● Problem statement
Write out the listing exactly as it is given.
===== Provided information
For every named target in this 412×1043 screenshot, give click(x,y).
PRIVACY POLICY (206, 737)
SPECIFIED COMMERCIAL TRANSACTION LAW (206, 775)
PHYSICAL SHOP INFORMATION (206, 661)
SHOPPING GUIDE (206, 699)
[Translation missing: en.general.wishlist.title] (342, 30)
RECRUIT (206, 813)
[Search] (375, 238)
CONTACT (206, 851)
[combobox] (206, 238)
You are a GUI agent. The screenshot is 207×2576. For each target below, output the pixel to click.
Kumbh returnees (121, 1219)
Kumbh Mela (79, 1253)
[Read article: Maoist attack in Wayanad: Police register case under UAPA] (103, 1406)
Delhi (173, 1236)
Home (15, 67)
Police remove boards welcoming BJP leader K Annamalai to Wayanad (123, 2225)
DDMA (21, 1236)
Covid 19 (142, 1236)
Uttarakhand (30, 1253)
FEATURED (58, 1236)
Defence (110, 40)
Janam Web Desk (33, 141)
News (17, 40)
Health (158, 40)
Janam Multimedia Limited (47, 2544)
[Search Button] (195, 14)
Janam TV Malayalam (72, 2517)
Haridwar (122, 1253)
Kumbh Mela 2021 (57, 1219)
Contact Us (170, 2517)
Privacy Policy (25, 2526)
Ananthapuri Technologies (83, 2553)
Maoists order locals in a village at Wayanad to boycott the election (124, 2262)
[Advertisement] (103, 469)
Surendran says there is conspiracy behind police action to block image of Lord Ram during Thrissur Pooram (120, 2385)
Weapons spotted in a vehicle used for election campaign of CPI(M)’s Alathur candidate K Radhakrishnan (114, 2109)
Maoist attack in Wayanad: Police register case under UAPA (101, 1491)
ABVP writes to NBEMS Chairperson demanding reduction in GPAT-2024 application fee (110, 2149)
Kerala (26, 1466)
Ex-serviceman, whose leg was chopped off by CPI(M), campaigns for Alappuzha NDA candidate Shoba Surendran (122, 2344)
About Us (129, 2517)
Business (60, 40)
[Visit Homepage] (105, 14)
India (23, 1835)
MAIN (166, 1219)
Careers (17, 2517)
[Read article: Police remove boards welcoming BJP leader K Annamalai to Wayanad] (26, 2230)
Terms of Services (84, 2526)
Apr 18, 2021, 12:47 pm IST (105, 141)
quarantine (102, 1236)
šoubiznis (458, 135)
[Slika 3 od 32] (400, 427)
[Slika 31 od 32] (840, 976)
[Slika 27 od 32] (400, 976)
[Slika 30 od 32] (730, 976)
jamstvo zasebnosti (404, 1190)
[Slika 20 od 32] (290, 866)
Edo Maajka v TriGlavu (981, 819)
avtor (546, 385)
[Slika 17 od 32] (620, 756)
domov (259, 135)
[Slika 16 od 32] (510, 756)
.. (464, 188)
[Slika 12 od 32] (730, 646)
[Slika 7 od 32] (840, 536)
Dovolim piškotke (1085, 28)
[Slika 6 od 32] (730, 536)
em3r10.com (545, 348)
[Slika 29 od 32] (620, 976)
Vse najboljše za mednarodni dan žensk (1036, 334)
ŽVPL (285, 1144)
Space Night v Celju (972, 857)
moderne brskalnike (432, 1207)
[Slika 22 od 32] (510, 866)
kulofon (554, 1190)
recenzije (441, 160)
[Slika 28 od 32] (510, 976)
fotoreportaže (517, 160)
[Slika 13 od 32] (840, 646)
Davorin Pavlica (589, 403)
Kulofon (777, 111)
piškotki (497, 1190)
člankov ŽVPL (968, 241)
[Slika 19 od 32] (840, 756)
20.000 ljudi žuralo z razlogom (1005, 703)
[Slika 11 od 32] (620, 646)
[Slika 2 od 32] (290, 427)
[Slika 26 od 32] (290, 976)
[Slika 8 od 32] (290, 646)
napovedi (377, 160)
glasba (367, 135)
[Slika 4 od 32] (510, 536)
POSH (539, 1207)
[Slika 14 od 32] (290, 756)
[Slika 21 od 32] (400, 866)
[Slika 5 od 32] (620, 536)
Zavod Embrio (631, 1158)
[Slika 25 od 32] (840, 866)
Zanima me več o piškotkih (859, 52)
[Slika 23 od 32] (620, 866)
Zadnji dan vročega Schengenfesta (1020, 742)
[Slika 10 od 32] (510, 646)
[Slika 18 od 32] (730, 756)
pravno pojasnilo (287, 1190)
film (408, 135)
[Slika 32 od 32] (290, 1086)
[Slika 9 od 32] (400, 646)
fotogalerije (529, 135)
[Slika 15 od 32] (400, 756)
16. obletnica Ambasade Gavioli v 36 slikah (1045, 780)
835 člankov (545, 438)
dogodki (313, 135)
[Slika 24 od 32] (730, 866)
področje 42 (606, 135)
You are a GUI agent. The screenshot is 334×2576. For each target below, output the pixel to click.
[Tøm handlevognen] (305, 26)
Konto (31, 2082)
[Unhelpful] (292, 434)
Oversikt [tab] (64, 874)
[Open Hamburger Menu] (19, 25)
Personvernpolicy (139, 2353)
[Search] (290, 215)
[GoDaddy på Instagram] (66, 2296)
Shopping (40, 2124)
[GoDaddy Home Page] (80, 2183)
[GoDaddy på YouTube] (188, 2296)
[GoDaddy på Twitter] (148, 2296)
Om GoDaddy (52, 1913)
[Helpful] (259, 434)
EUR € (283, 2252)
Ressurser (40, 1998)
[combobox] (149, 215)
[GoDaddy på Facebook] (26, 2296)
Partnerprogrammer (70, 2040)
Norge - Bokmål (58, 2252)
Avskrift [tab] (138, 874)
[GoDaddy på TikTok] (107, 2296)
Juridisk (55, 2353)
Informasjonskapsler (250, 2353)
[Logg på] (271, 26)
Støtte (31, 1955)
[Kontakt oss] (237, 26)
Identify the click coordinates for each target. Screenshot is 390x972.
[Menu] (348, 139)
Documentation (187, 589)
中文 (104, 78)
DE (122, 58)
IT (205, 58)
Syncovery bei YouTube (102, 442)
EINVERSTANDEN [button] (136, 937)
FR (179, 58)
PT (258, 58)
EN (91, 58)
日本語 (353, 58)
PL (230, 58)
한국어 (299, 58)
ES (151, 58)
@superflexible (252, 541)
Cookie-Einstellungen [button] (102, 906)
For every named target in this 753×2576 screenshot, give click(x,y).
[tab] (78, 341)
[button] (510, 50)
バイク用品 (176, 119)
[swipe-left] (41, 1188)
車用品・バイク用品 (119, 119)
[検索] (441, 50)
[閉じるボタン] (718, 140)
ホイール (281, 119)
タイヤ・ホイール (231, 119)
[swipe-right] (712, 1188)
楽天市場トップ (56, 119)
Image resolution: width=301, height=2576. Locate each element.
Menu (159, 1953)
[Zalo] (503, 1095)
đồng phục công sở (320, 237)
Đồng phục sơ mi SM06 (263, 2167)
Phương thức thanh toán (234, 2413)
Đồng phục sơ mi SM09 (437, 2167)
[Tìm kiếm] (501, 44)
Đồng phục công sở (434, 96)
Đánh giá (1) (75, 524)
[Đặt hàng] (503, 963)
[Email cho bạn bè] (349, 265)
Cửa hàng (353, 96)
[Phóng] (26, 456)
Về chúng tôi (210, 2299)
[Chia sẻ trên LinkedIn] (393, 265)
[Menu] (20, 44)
==========
● Reply to the exercise
For every named target in this 412×1043 screenshot, give click(x,y).
PRIVACY POLICY (206, 737)
SPECIFIED COMMERCIAL TRANSACTION LAW (206, 775)
PHYSICAL SHOP INFORMATION (206, 661)
SHOPPING GUIDE (206, 699)
[Translation missing: en.general.wishlist.title] (342, 30)
RECRUIT (206, 813)
[Search] (375, 238)
CONTACT (206, 851)
[combobox] (206, 238)
You are a GUI agent. The screenshot is 207×2576. For each target below, output the pixel to click.
Kumbh returnees (121, 1219)
Kumbh Mela (79, 1253)
[Read article: Maoist attack in Wayanad: Police register case under UAPA] (103, 1406)
Delhi (173, 1236)
Home (15, 67)
Police remove boards welcoming BJP leader K Annamalai to Wayanad (123, 2225)
DDMA (21, 1236)
Covid 19 (142, 1236)
Uttarakhand (30, 1253)
FEATURED (58, 1236)
Defence (110, 40)
Janam Web Desk (33, 141)
News (17, 40)
Health (158, 40)
Janam Multimedia Limited (47, 2544)
[Search Button] (195, 14)
Janam TV Malayalam (72, 2517)
Haridwar (122, 1253)
Kumbh Mela 2021 (57, 1219)
Contact Us (170, 2517)
Privacy Policy (25, 2526)
Ananthapuri Technologies (83, 2553)
Maoists order locals in a village at Wayanad to boycott the election (124, 2262)
[Advertisement] (103, 469)
Surendran says there is conspiracy behind police action to block image of Lord Ram during Thrissur Pooram (120, 2385)
Weapons spotted in a vehicle used for election campaign of CPI(M)’s Alathur candidate K Radhakrishnan (114, 2109)
Maoist attack in Wayanad: Police register case under UAPA (101, 1491)
ABVP writes to NBEMS Chairperson demanding reduction in GPAT-2024 application fee (110, 2149)
Kerala (26, 1466)
Ex-serviceman, whose leg was chopped off by CPI(M), campaigns for Alappuzha NDA candidate Shoba Surendran (122, 2344)
About Us (129, 2517)
Business (60, 40)
[Visit Homepage] (105, 14)
India (23, 1835)
MAIN (166, 1219)
Careers (17, 2517)
[Read article: Police remove boards welcoming BJP leader K Annamalai to Wayanad] (26, 2230)
Terms of Services (84, 2526)
Apr 18, 2021, 12:47 pm IST (105, 141)
quarantine (102, 1236)
šoubiznis (458, 135)
[Slika 3 od 32] (400, 427)
[Slika 31 od 32] (840, 976)
[Slika 27 od 32] (400, 976)
[Slika 30 od 32] (730, 976)
jamstvo zasebnosti (404, 1190)
[Slika 20 od 32] (290, 866)
Edo Maajka v TriGlavu (981, 819)
avtor (546, 385)
[Slika 17 od 32] (620, 756)
domov (259, 135)
[Slika 16 od 32] (510, 756)
.. (464, 188)
[Slika 12 od 32] (730, 646)
[Slika 7 od 32] (840, 536)
Dovolim piškotke (1085, 28)
[Slika 6 od 32] (730, 536)
em3r10.com (545, 348)
[Slika 29 od 32] (620, 976)
Vse najboljše za mednarodni dan žensk (1036, 334)
ŽVPL (285, 1144)
Space Night v Celju (972, 857)
moderne brskalnike (432, 1207)
[Slika 22 od 32] (510, 866)
kulofon (554, 1190)
recenzije (441, 160)
[Slika 28 od 32] (510, 976)
fotoreportaže (517, 160)
[Slika 13 od 32] (840, 646)
Davorin Pavlica (589, 403)
Kulofon (777, 111)
piškotki (497, 1190)
člankov ŽVPL (968, 241)
[Slika 19 od 32] (840, 756)
20.000 ljudi žuralo z razlogom (1005, 703)
[Slika 11 od 32] (620, 646)
[Slika 2 od 32] (290, 427)
[Slika 26 od 32] (290, 976)
[Slika 8 od 32] (290, 646)
napovedi (377, 160)
glasba (367, 135)
[Slika 4 od 32] (510, 536)
POSH (539, 1207)
[Slika 14 od 32] (290, 756)
[Slika 21 od 32] (400, 866)
[Slika 5 od 32] (620, 536)
Zavod Embrio (631, 1158)
[Slika 25 od 32] (840, 866)
Zanima me več o piškotkih (859, 52)
[Slika 23 od 32] (620, 866)
Zadnji dan vročega Schengenfesta (1020, 742)
[Slika 10 od 32] (510, 646)
[Slika 18 od 32] (730, 756)
pravno pojasnilo (287, 1190)
film (408, 135)
[Slika 32 od 32] (290, 1086)
[Slika 9 od 32] (400, 646)
fotogalerije (529, 135)
[Slika 15 od 32] (400, 756)
16. obletnica Ambasade Gavioli v 36 slikah (1045, 780)
835 člankov (545, 438)
dogodki (313, 135)
[Slika 24 od 32] (730, 866)
področje 42 (606, 135)
You are a GUI agent. The screenshot is 334×2576. For each target below, output the pixel to click.
[Tøm handlevognen] (305, 26)
Konto (31, 2082)
[Unhelpful] (292, 434)
Oversikt [tab] (64, 874)
[Open Hamburger Menu] (19, 25)
Personvernpolicy (139, 2353)
[Search] (290, 215)
[GoDaddy på Instagram] (66, 2296)
Shopping (40, 2124)
[GoDaddy Home Page] (80, 2183)
[GoDaddy på YouTube] (188, 2296)
[GoDaddy på Twitter] (148, 2296)
Om GoDaddy (52, 1913)
[Helpful] (259, 434)
EUR € (283, 2252)
Ressurser (40, 1998)
[combobox] (149, 215)
[GoDaddy på Facebook] (26, 2296)
Partnerprogrammer (70, 2040)
Norge - Bokmål (58, 2252)
Avskrift [tab] (138, 874)
[GoDaddy på TikTok] (107, 2296)
Juridisk (55, 2353)
Informasjonskapsler (250, 2353)
[Logg på] (271, 26)
Støtte (31, 1955)
[Kontakt oss] (237, 26)
Identify the click coordinates for each target. Screenshot is 390x972.
[Menu] (348, 139)
Documentation (187, 589)
中文 (104, 78)
DE (122, 58)
IT (205, 58)
Syncovery bei YouTube (102, 442)
EINVERSTANDEN [button] (136, 937)
FR (179, 58)
PT (258, 58)
EN (91, 58)
日本語 (353, 58)
PL (230, 58)
한국어 (299, 58)
ES (151, 58)
@superflexible (252, 541)
Cookie-Einstellungen [button] (102, 906)
For every named target in this 753×2576 screenshot, give click(x,y).
[tab] (78, 341)
[button] (510, 50)
バイク用品 (176, 119)
[swipe-left] (41, 1188)
車用品・バイク用品 (119, 119)
[検索] (441, 50)
[閉じるボタン] (718, 140)
ホイール (281, 119)
タイヤ・ホイール (231, 119)
[swipe-right] (712, 1188)
楽天市場トップ (56, 119)
Image resolution: width=301, height=2576. Locate each element.
Menu (159, 1953)
[Zalo] (503, 1095)
đồng phục công sở (320, 237)
Đồng phục sơ mi SM06 (263, 2167)
Phương thức thanh toán (234, 2413)
Đồng phục sơ mi SM09 (437, 2167)
[Tìm kiếm] (501, 44)
Đồng phục công sở (434, 96)
Đánh giá (1) (75, 524)
[Đặt hàng] (503, 963)
[Email cho bạn bè] (349, 265)
Cửa hàng (353, 96)
[Phóng] (26, 456)
Về chúng tôi (210, 2299)
[Chia sẻ trên LinkedIn] (393, 265)
[Menu] (20, 44)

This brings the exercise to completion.